# Семинар 8. Снижение размерностей

Подключение библиотек. 
$
\newcommand{\R}{\mathbb{R}}
\newcommand{\X}{\mathbb{X}}
\newcommand{\norm}[1]{\lVert #1 \rVert}
\newcommand{\abs}[1]{\left| #1 \right|}
\newcommand{\E}{\mathbb{E}}
\newcommand{\D}{\mathbb{D}}
\renewcommand{\Prob}{\mathbb{P}}
\renewcommand{\le}{\leqslant}
\renewcommand{\ge}{\geqslant}
\newcommand{\eps}{\varepsilon}
\newcommand{\Normal}{\mathcal{N}}
\DeclareMathOperator{\TP}{TP}
\DeclareMathOperator{\FP}{FP}
\DeclareMathOperator{\TN}{TN}
\DeclareMathOperator{\FN}{FN}
\DeclareMathOperator{\Accuracy}{Accuracy}
\DeclareMathOperator{\Precision}{Precision}
\DeclareMathOperator{\Recall}{Recall}
\DeclareMathOperator{\Fscore}{F_1}
\DeclareMathOperator{\MSE}{MSE}
\DeclareMathOperator{\RMSE}{RMSE}
\DeclareMathOperator{\MAE}{MAE}
\DeclareMathOperator{\MAPE}{MAPE}
\DeclareMathOperator{\Rsqured}{R^2}
$

In [None]:
import numpy as np
import pandas as pd

import matplotlib.pyplot as plt
import seaborn as sns
import ipywidgets as wg

from matplotlib.colors import ListedColormap
from IPython.display import Markdown

from sklearn.metrics import classification_report
from sklearn import set_config

import warnings
warnings.filterwarnings("ignore", 'This pattern has match groups')

::::::::::

▶ **Список заданий**
1. Выпишите из отрывка фрагмент, начиная со слов «from sklearn.metrics import» и продолжая до слов «has match groups')» включительно.
2. Какая тема указана у семинара в отрывке?
3. Назовите все сокращенные имена, которые в отрывке задаются модулям через «as».
Опирайтесь только на отрывок.

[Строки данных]
::::::::::

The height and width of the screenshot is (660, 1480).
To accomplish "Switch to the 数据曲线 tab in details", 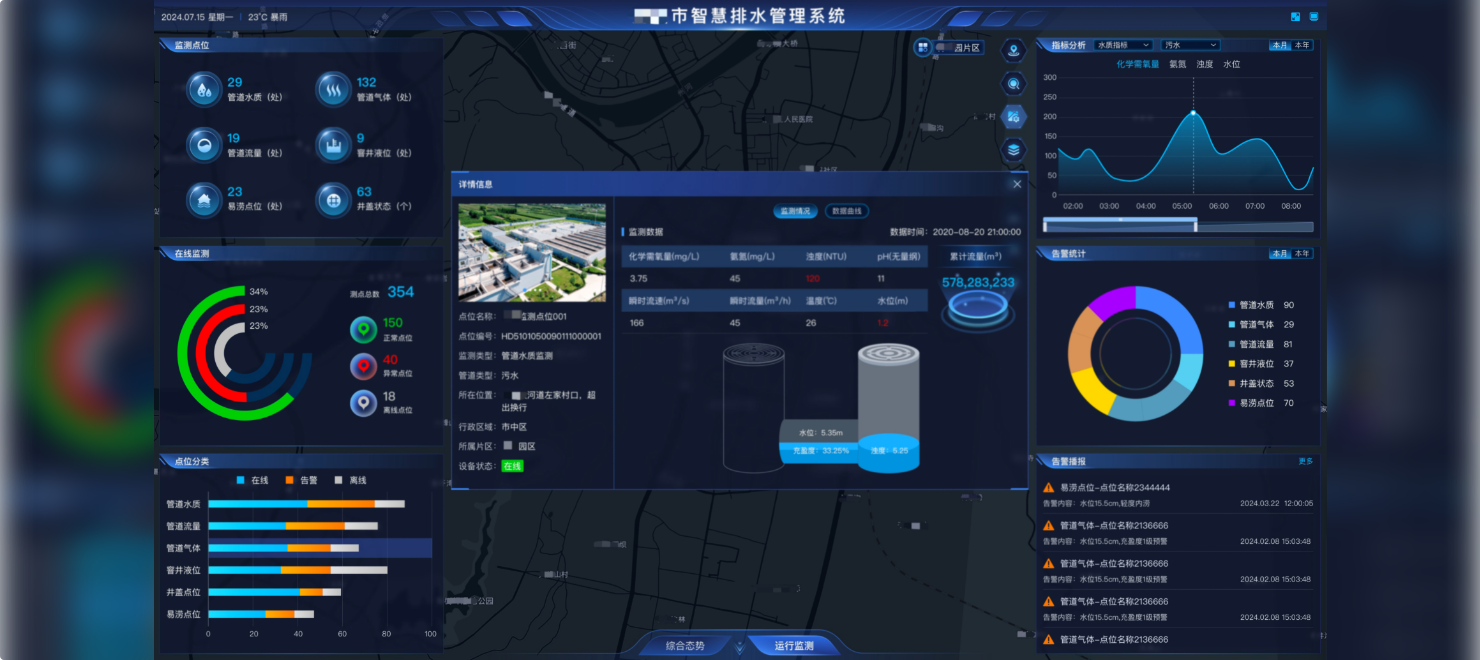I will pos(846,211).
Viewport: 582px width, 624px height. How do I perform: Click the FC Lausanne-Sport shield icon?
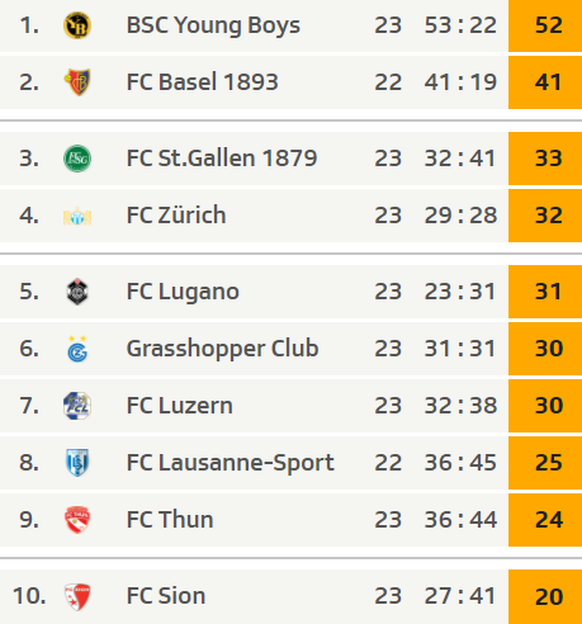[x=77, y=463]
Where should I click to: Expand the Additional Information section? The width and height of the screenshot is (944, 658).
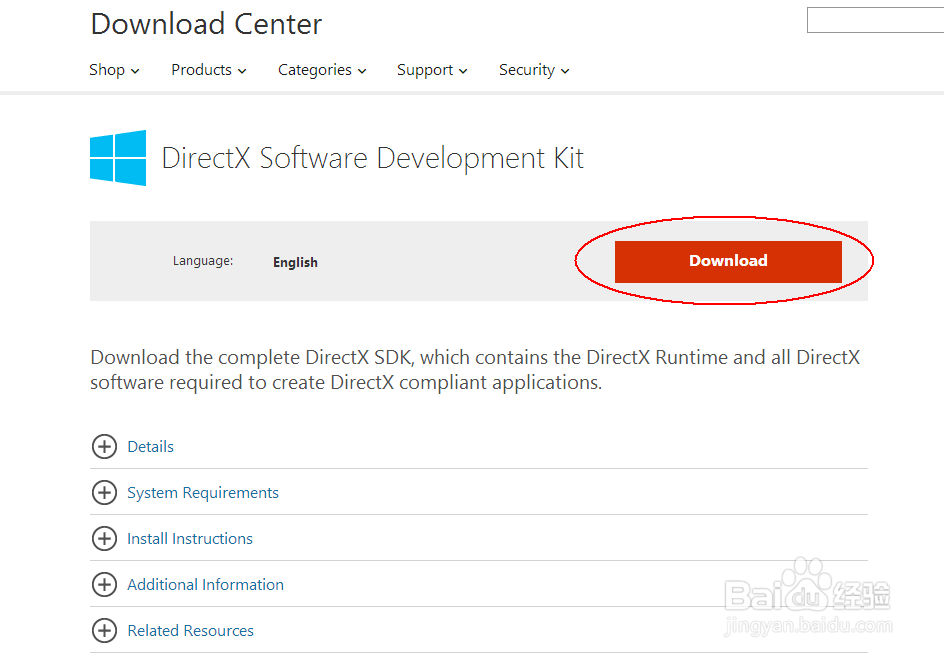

::::::::::

▶ **Ответы**
1.
from sklearn.metrics import classification_report
from sklearn import set_config

import warnings
warnings.filterwarnings("ignore", 'This pattern has match groups')

2. Снижение размерностей.

3. np, pd, plt, sns, wg